◆ **WHAT TO DO**: Rewrite the listing from its start through the line containing "[x=604, y=139]", swapping every "GUI agent" for "interface agent" and leaving the rest unchanged.

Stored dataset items
+ + + + + + +
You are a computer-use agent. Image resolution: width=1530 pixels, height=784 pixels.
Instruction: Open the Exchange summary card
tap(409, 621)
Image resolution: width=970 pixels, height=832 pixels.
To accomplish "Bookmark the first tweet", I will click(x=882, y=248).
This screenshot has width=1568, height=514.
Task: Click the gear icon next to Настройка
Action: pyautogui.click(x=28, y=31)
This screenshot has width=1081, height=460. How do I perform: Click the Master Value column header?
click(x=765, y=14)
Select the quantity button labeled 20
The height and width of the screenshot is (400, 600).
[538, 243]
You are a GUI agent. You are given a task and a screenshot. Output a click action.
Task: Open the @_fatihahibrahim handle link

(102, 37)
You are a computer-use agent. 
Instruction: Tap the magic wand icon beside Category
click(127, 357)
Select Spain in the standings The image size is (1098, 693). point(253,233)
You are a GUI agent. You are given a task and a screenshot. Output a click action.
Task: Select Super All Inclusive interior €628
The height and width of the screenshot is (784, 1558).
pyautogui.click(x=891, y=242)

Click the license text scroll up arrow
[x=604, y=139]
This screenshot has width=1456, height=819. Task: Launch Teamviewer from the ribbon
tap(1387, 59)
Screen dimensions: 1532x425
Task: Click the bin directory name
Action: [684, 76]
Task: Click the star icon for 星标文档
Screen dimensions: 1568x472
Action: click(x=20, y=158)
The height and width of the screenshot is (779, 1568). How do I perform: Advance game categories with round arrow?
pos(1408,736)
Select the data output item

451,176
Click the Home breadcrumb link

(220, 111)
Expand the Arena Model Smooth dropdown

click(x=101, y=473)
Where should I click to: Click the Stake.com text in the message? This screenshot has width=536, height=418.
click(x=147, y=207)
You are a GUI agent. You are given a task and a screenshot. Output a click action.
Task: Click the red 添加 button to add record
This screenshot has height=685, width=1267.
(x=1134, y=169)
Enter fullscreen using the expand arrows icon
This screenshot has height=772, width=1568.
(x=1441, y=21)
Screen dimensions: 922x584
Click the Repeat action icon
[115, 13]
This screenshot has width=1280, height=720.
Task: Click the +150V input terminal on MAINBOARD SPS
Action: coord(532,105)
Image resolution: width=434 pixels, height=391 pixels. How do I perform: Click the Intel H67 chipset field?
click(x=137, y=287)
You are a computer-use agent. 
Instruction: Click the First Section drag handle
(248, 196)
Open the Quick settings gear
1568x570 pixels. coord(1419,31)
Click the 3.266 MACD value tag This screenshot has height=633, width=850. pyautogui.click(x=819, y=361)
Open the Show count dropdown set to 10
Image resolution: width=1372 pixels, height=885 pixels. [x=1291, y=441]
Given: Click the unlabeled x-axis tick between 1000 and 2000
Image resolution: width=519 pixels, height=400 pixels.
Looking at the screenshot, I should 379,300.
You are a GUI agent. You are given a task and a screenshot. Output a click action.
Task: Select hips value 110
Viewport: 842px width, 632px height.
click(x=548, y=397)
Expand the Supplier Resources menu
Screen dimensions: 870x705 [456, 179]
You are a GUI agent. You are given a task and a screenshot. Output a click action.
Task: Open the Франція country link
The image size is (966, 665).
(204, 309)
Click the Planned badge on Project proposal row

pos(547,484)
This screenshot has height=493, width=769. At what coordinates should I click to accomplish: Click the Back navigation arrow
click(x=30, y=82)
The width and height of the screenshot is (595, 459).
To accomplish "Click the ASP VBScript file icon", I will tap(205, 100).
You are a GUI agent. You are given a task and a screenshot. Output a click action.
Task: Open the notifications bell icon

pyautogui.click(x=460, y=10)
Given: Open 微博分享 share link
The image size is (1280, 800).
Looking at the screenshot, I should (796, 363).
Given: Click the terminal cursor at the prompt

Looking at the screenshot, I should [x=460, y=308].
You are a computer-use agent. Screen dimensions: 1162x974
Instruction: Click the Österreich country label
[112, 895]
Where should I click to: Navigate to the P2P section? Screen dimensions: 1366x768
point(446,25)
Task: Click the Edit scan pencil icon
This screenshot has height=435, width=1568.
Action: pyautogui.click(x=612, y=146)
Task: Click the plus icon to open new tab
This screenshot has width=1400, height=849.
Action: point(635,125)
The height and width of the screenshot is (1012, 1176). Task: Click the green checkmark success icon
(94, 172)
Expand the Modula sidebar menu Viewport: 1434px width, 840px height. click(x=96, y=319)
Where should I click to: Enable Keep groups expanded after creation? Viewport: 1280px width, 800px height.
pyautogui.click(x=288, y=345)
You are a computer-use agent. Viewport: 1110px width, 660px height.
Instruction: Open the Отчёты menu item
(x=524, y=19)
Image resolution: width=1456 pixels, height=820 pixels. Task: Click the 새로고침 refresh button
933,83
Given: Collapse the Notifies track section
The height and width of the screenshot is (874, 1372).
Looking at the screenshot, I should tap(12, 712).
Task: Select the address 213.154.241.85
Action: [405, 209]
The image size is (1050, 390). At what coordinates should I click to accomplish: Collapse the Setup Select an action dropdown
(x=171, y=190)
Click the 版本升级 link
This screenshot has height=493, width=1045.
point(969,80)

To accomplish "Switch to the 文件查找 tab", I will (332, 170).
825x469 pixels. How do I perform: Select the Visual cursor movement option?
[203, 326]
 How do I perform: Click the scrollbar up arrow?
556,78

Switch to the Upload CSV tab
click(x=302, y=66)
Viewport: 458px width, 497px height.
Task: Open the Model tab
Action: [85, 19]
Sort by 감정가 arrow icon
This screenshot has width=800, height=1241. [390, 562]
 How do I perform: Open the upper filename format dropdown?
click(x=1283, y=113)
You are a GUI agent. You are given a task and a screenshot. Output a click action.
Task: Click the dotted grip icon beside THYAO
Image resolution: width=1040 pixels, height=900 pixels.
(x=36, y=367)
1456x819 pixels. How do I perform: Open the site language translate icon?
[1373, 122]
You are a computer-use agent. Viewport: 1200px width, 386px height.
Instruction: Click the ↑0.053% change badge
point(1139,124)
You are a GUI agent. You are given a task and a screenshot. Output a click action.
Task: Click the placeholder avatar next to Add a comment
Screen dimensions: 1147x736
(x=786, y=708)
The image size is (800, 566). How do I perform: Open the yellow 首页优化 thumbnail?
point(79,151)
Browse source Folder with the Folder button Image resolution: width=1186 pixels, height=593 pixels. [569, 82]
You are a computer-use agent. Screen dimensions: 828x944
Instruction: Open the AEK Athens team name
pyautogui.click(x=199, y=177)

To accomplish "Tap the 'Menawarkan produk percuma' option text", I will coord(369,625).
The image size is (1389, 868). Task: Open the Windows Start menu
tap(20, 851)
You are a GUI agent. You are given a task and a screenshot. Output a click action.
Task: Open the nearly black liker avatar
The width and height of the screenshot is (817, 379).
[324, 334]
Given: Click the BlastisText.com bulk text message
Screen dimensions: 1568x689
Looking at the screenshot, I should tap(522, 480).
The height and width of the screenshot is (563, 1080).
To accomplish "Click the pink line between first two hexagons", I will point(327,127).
+ + + + + + +
◆ **EXERCISE OUTPUT**:
You are a computer-use agent. Image resolution: width=1530 pixels, height=784 pixels.
Instruction: Open the Exchange summary card
tap(409, 621)
Image resolution: width=970 pixels, height=832 pixels.
To accomplish "Bookmark the first tweet", I will click(x=882, y=248).
This screenshot has width=1568, height=514.
Task: Click the gear icon next to Настройка
Action: pyautogui.click(x=28, y=31)
This screenshot has width=1081, height=460. How do I perform: Click the Master Value column header?
click(x=765, y=14)
Select the quantity button labeled 20
The height and width of the screenshot is (400, 600).
[538, 243]
You are a interface agent. You are given a task and a screenshot. Output a click action.
Task: Open the @_fatihahibrahim handle link

(102, 37)
You are a computer-use agent. 
Instruction: Tap the magic wand icon beside Category
click(127, 357)
Select Spain in the standings The image size is (1098, 693). point(253,233)
You are a interface agent. You are given a task and a screenshot. Output a click action.
Task: Select Super All Inclusive interior €628
The height and width of the screenshot is (784, 1558).
pyautogui.click(x=891, y=242)

Click the license text scroll up arrow
[x=604, y=139]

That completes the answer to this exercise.